Summary information and primary citation
- PDB-id
- 7c9c; SNAP-derived features in text and JSON formats;
DNAproDB
- Class
- recombination-DNA
- Method
- cryo-EM (3.33 Å)
- Summary
- Human dmc1 pre-synaptic complexes
- Reference
- Luo SC, Yeh HY, Lan WH, Wu YM, Yang CH, Chang HY, Su GC, Lee CY, Wu WJ, Li HW, Ho MC, Chi P, Tsai MD (2021): "Identification of fidelity-governing factors in human recombinases DMC1 and RAD51 from cryo-EM structures." Nat Commun, 12, 115. doi: 10.1038/s41467-020-20258-1.
- Abstract
- Both high-fidelity and mismatch-tolerant recombination, catalyzed by RAD51 and DMC1 recombinases, respectively, are indispensable for genomic integrity. Here, we use cryo-EM, MD simulation and functional analysis to elucidate the structural basis for the mismatch tolerance of DMC1. Structural analysis of DMC1 presynaptic and postsynaptic complexes suggested that the lineage-specific Loop 1 Gln244 (Met243 in RAD51) may help stabilize DNA backbone, whereas Loop 2 Pro274 and Gly275 (Val273/Asp274 in RAD51) may provide an open "triplet gate" for mismatch tolerance.
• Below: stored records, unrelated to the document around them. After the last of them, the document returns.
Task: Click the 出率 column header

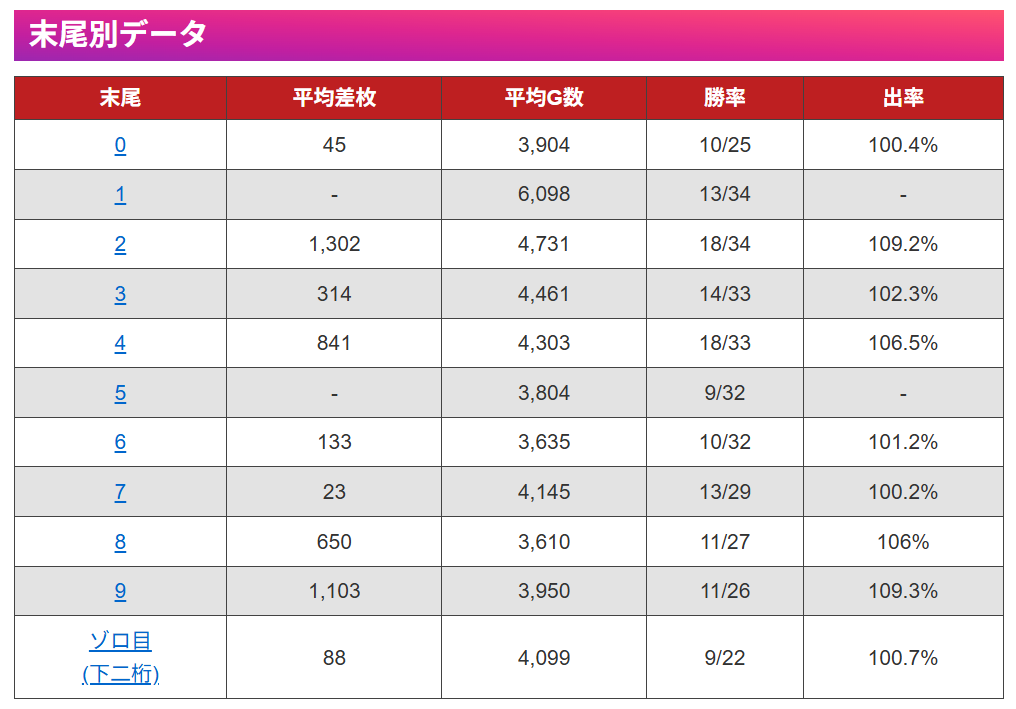Action: (903, 98)
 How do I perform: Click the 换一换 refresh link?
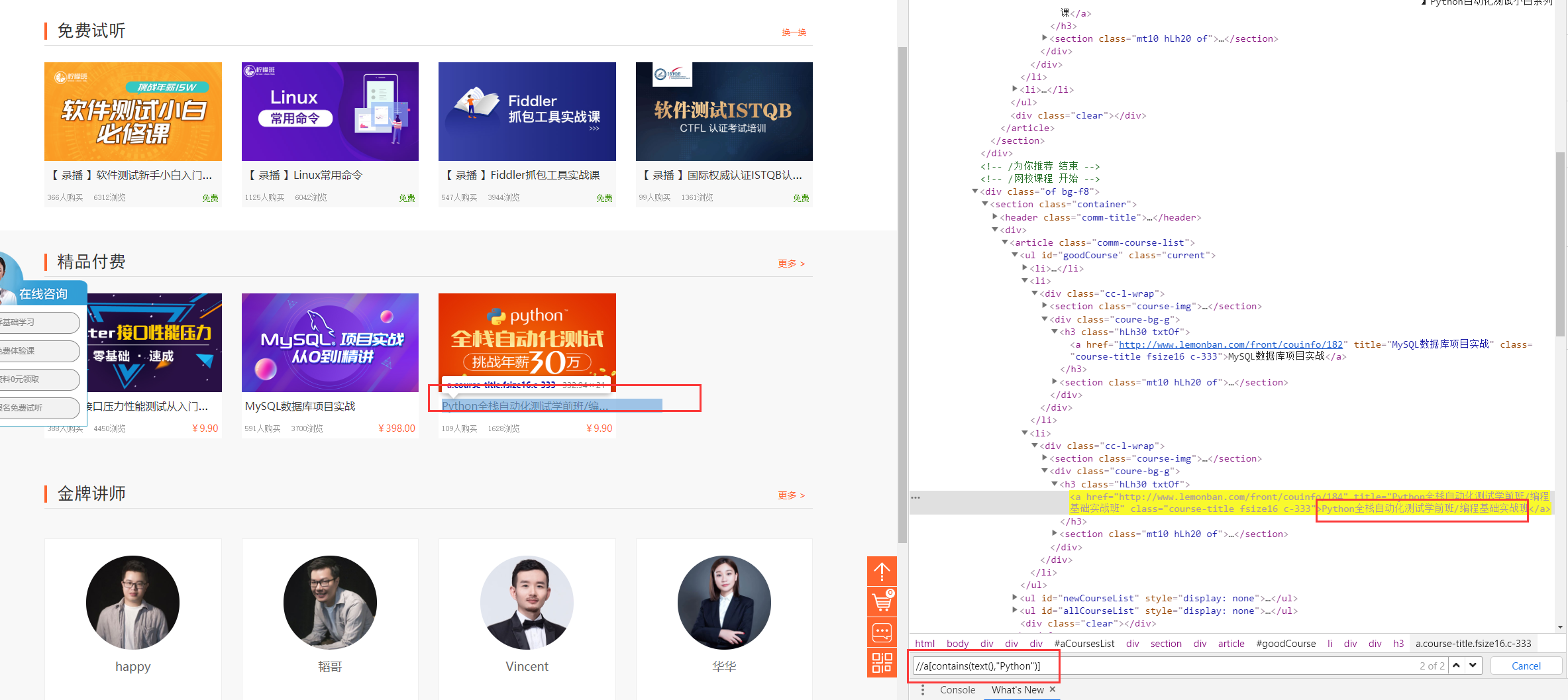click(794, 32)
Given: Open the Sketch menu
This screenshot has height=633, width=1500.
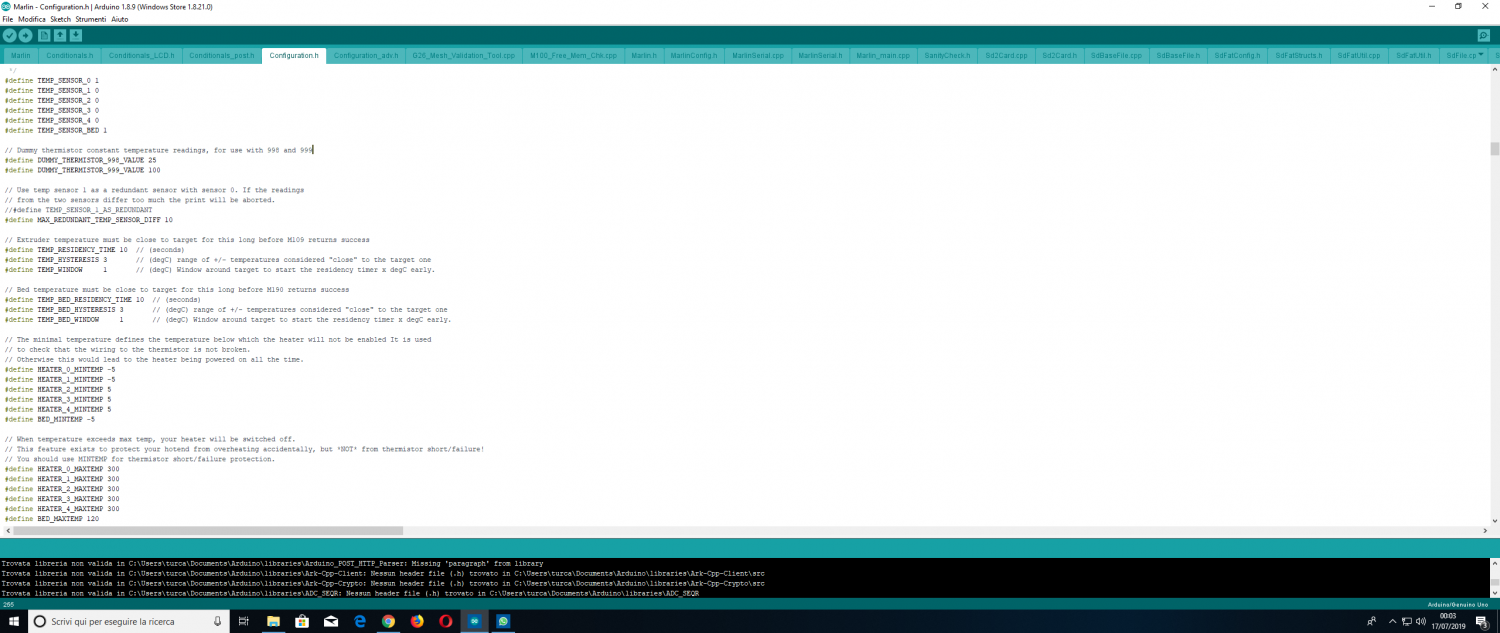Looking at the screenshot, I should (x=60, y=19).
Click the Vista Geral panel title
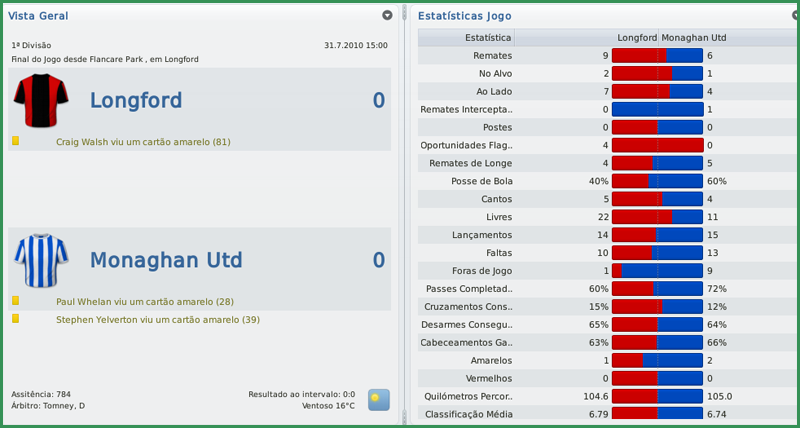This screenshot has height=428, width=800. (x=39, y=16)
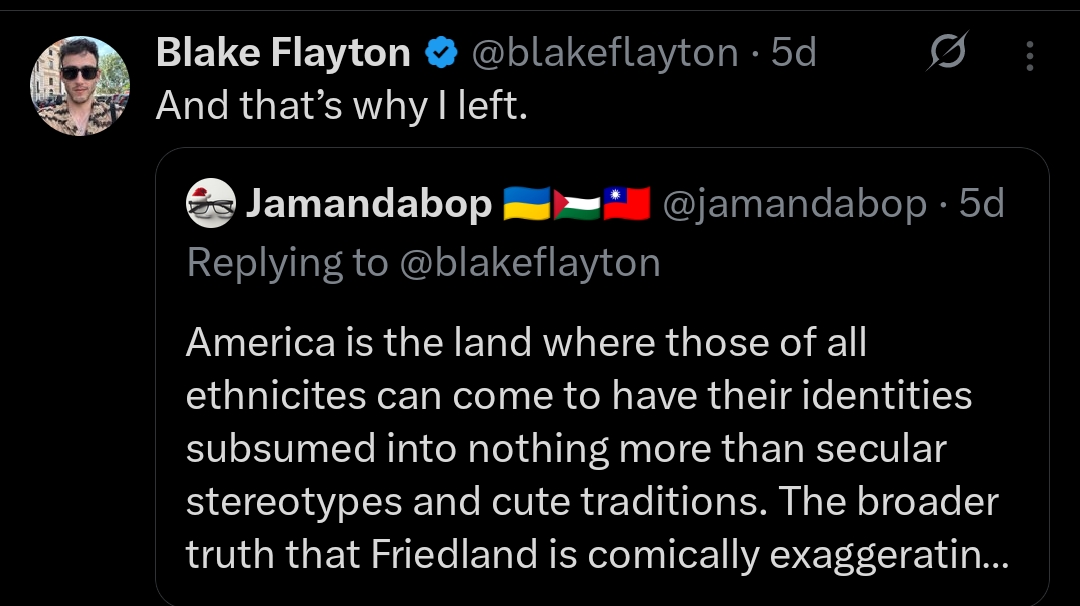Screen dimensions: 1080x606
Task: Open the three-dot more options menu
Action: tap(1030, 56)
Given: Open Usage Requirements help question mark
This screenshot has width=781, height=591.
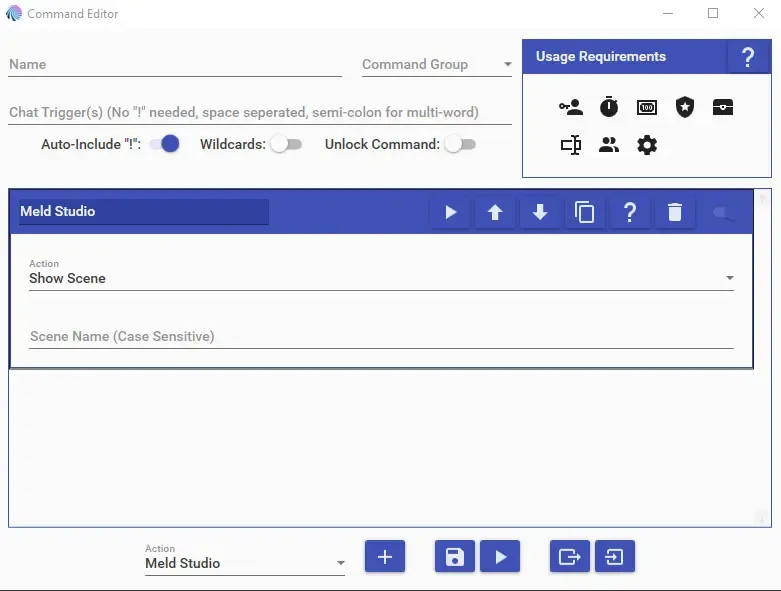Looking at the screenshot, I should (x=748, y=57).

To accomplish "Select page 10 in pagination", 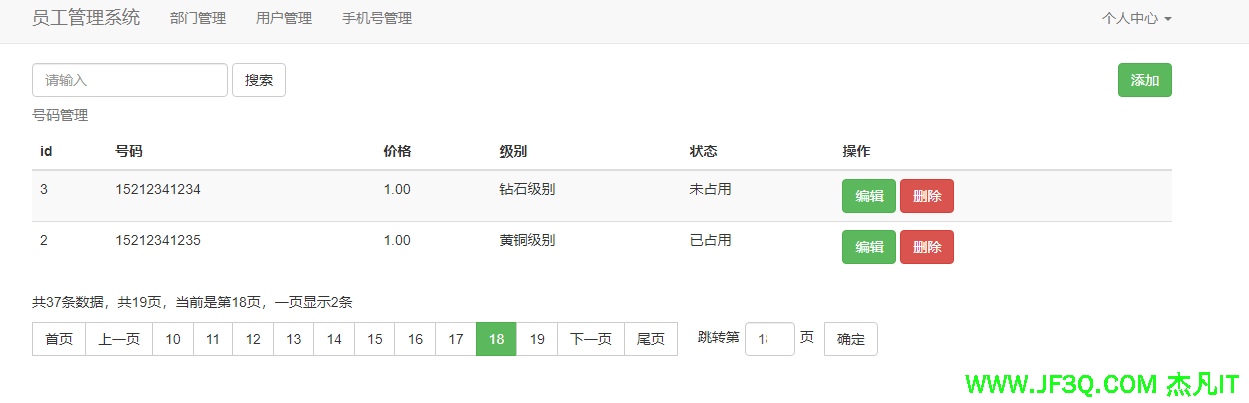I will click(x=173, y=339).
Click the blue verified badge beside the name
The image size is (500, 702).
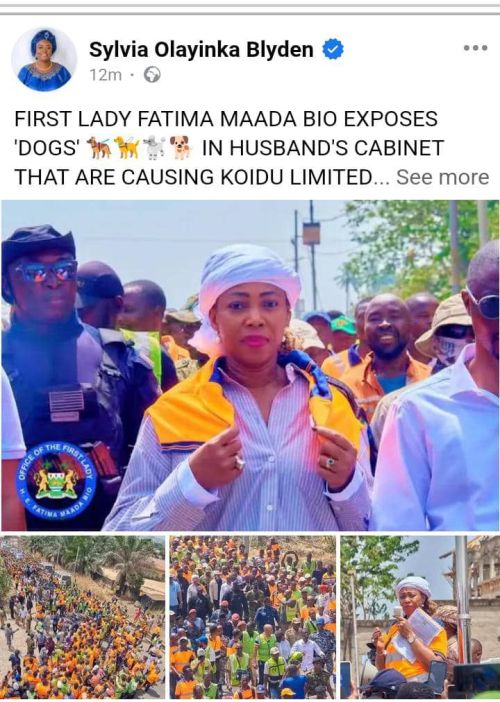click(x=333, y=49)
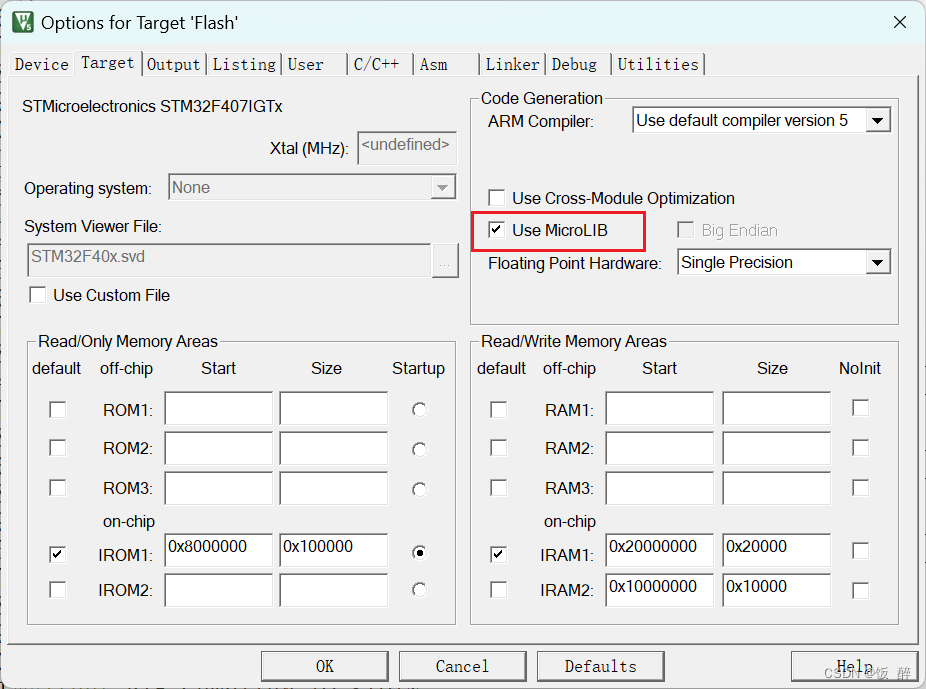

In support, DMC1-Q244M displayed marked increase in DNA dynamics, leading to unobservable DNA map. MD simulation showed highly dispersive mismatched DNA ensemble in RAD51 but well-converged DNA in DMC1 and RAD51-V273P/D274G. Replacing Loop 1 or Loop 2 residues in DMC1 with RAD51 counterparts enhanced DMC1 fidelity, while reciprocal mutations in RAD51 attenuated its fidelity. Our results show that three Loop 1/Loop 2 residues jointly enact contrasting fidelities of DNA recombinases.